*Task requirements:*
Look through the listing underneath for "computer", and copy every line that has it.

*Source records:*
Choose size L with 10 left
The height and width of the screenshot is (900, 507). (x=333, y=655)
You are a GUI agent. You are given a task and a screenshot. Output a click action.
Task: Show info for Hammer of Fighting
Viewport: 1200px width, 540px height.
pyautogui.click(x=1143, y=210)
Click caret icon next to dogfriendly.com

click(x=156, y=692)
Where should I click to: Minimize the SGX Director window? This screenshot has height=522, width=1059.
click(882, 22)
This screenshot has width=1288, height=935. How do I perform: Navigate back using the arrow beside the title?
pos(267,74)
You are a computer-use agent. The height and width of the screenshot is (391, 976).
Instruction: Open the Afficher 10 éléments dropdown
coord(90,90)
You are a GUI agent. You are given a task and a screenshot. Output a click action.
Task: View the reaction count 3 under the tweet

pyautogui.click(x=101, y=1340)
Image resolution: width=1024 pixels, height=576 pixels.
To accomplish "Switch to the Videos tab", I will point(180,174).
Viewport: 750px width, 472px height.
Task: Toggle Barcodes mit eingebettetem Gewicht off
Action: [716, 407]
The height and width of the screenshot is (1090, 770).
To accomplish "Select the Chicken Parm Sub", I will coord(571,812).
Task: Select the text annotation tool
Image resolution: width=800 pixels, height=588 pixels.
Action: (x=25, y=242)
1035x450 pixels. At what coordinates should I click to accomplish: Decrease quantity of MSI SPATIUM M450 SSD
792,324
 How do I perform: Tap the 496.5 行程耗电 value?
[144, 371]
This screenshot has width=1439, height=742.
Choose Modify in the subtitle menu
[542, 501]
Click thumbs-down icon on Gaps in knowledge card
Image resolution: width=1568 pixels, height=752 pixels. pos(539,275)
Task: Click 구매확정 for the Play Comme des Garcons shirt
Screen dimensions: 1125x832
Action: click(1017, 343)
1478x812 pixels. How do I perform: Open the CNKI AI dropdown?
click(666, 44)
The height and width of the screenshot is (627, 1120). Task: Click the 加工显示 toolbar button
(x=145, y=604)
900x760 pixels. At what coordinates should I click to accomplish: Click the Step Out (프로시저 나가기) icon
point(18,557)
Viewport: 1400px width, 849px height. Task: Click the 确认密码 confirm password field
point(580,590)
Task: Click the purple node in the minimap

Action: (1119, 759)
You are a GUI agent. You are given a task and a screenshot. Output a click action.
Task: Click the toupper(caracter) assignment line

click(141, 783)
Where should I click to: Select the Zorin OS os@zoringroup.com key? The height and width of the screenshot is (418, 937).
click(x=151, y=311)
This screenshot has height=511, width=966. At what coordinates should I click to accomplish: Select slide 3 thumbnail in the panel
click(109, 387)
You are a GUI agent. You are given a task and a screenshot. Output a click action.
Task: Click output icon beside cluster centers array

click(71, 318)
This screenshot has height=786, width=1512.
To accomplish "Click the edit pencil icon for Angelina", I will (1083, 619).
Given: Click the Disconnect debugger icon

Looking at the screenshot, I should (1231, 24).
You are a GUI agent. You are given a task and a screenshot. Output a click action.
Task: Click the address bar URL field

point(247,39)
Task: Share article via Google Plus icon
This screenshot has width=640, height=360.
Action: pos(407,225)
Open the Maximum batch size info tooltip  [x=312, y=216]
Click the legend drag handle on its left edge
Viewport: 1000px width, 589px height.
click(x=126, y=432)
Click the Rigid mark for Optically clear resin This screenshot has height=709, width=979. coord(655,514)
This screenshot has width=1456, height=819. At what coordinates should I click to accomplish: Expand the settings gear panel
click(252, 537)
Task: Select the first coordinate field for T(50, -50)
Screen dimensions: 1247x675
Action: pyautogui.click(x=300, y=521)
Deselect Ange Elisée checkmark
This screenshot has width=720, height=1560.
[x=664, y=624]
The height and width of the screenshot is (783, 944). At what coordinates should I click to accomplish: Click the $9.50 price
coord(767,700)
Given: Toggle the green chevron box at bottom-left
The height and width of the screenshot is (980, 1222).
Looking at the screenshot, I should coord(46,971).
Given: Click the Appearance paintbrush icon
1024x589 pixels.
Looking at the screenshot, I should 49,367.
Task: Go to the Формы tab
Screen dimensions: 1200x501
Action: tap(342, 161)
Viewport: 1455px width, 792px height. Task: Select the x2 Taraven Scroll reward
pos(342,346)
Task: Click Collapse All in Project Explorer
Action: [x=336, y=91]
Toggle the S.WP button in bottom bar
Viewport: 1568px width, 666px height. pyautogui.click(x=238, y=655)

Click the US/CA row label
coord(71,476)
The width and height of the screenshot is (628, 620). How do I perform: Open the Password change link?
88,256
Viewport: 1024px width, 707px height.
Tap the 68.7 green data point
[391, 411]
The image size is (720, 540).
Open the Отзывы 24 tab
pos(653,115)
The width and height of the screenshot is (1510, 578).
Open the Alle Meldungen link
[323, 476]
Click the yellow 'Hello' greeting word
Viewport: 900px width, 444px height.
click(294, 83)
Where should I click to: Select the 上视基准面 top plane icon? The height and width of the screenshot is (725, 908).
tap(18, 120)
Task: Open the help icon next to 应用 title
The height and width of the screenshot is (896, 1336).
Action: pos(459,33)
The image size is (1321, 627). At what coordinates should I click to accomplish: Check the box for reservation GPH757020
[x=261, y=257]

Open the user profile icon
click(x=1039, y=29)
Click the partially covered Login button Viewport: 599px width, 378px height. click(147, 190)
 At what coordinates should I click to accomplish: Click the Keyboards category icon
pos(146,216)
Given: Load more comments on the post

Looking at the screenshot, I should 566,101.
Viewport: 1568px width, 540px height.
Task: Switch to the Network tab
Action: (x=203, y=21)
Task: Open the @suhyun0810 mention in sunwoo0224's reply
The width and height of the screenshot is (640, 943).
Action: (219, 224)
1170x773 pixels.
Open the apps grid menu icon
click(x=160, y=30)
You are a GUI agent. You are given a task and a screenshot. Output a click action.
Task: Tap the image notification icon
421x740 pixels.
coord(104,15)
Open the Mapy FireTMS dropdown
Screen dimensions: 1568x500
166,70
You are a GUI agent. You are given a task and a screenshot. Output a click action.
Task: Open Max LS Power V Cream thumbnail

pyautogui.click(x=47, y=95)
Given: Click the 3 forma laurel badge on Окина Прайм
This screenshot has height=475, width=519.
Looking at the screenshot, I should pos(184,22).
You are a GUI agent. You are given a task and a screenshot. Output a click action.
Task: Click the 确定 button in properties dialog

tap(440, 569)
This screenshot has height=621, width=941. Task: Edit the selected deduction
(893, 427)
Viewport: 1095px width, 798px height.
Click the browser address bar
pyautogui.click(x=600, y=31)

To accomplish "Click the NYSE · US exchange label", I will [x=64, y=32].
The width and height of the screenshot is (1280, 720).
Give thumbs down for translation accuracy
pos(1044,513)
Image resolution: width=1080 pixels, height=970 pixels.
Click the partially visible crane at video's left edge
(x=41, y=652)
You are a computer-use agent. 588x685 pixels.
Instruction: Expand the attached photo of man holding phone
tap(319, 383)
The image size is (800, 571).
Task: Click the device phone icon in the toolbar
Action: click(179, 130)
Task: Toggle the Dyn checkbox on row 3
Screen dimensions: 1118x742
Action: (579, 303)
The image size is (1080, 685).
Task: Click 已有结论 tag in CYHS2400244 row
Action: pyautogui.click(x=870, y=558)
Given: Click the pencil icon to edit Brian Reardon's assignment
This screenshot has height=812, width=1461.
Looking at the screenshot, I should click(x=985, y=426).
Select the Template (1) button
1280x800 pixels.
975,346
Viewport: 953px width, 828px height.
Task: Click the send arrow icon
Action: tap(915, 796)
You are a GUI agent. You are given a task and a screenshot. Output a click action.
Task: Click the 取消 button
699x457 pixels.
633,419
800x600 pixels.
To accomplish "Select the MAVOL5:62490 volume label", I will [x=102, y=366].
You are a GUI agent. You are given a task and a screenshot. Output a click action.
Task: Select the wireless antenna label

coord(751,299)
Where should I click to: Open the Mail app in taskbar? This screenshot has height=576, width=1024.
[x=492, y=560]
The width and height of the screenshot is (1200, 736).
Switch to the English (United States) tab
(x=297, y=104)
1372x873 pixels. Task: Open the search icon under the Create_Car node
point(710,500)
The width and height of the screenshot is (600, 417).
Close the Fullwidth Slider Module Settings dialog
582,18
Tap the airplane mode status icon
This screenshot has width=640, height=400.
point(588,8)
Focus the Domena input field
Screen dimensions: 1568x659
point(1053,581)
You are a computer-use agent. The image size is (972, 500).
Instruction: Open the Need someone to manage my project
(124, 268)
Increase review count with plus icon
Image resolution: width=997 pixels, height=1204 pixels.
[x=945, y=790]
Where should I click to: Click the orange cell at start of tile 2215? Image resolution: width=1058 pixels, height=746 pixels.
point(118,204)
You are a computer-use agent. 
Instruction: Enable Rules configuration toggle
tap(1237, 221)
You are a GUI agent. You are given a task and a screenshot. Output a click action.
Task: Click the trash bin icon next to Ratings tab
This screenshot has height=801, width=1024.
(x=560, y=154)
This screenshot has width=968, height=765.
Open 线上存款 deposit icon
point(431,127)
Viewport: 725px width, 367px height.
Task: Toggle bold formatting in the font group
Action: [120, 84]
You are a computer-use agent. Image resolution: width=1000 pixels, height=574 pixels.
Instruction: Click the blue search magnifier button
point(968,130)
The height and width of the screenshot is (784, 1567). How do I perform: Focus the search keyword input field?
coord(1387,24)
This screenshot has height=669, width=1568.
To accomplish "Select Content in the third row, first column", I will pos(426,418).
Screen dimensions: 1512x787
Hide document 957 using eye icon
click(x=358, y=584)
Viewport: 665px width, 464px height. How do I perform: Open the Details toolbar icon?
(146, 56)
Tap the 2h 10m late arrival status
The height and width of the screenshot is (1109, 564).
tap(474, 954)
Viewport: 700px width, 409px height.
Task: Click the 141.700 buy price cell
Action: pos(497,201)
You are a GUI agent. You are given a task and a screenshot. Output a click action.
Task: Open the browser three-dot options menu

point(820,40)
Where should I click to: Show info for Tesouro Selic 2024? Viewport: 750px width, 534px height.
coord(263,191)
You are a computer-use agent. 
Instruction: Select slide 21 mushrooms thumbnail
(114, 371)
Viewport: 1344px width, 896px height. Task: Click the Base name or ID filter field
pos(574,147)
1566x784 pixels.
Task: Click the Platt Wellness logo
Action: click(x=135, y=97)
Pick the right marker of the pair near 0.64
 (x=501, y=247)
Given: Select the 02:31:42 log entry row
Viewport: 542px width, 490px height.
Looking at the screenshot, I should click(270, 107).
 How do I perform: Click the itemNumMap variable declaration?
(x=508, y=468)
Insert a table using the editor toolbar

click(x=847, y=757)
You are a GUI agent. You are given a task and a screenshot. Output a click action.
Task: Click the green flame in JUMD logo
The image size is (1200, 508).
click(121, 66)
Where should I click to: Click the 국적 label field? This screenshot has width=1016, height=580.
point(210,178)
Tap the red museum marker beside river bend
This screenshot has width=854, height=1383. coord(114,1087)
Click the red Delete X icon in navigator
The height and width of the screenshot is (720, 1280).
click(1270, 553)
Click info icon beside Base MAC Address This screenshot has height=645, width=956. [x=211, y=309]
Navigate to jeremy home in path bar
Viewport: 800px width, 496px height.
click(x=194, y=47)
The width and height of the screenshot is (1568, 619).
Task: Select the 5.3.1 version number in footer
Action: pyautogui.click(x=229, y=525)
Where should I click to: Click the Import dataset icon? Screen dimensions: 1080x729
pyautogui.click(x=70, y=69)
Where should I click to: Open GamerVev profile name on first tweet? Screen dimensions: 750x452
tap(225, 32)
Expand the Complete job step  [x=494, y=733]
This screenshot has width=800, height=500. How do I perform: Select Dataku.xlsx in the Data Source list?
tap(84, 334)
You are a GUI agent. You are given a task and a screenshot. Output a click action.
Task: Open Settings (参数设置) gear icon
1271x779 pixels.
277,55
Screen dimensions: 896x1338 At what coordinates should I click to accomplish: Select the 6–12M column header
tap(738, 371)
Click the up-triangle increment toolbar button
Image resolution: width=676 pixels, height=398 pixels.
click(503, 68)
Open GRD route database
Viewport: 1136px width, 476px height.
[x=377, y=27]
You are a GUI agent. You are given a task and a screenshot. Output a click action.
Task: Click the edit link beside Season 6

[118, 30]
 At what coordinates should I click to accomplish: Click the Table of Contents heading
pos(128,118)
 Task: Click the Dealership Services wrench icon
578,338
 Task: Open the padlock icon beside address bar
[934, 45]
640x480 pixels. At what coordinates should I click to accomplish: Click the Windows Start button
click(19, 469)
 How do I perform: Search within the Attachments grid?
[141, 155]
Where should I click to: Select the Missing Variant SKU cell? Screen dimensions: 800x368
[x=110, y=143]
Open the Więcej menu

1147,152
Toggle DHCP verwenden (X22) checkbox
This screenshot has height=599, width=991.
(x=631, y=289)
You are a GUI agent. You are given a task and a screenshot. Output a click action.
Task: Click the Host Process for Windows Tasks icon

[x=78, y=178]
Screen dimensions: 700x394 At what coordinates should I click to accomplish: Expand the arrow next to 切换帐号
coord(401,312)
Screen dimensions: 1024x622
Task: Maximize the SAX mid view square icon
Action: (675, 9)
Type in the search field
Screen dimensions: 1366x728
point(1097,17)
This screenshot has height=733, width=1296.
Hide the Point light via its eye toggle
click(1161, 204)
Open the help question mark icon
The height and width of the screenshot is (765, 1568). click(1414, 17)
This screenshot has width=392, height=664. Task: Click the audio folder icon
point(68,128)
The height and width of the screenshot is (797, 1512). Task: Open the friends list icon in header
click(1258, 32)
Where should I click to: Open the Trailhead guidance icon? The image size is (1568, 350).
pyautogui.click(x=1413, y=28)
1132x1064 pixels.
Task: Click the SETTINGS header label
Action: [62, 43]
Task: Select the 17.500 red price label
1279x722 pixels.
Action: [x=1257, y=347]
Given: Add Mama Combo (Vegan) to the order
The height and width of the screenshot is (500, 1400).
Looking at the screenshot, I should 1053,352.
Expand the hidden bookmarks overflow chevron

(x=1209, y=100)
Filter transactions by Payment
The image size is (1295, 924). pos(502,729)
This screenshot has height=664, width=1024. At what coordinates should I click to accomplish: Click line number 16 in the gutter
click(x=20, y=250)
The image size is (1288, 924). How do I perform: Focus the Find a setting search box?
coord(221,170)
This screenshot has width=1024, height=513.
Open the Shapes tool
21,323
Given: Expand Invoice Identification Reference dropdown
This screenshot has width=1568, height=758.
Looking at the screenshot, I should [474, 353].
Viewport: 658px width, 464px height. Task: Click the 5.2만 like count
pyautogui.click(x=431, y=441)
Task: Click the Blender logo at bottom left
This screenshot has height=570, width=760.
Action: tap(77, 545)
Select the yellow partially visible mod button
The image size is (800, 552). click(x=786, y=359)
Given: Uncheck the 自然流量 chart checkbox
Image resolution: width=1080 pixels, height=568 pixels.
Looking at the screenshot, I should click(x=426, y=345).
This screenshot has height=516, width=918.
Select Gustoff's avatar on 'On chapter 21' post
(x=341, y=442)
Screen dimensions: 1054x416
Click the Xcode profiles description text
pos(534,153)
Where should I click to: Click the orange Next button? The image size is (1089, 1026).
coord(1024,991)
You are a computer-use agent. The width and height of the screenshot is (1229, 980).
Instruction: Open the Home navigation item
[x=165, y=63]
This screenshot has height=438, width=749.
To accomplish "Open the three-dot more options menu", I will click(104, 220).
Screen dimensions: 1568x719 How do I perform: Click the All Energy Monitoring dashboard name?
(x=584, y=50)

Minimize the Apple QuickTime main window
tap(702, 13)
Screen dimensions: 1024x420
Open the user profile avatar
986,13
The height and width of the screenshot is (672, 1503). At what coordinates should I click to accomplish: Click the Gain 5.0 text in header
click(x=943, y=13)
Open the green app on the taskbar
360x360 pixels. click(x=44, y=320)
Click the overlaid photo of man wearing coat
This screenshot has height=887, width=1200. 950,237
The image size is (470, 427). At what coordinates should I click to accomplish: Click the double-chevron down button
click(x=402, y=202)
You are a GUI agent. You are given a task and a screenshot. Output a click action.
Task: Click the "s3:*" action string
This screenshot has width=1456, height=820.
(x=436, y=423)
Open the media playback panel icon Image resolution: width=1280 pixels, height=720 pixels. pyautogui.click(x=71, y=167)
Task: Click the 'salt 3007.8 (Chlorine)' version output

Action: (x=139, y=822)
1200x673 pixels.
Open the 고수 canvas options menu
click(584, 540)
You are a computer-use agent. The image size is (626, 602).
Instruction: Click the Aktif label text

*Written answer:*
You are a computer-use agent. The height and width of the screenshot is (391, 976).
You are a computer-use agent. 588x685 pixels.
You are a computer-use agent. The image size is (972, 500).
You are a computer-use agent. 
You are a computer-use agent. Image resolution: width=1000 pixels, height=574 pixels.
You are a computer-use agent. 
You are a computer-use agent. The width and height of the screenshot is (1229, 980).
You are a computer-use agent. The image size is (626, 602).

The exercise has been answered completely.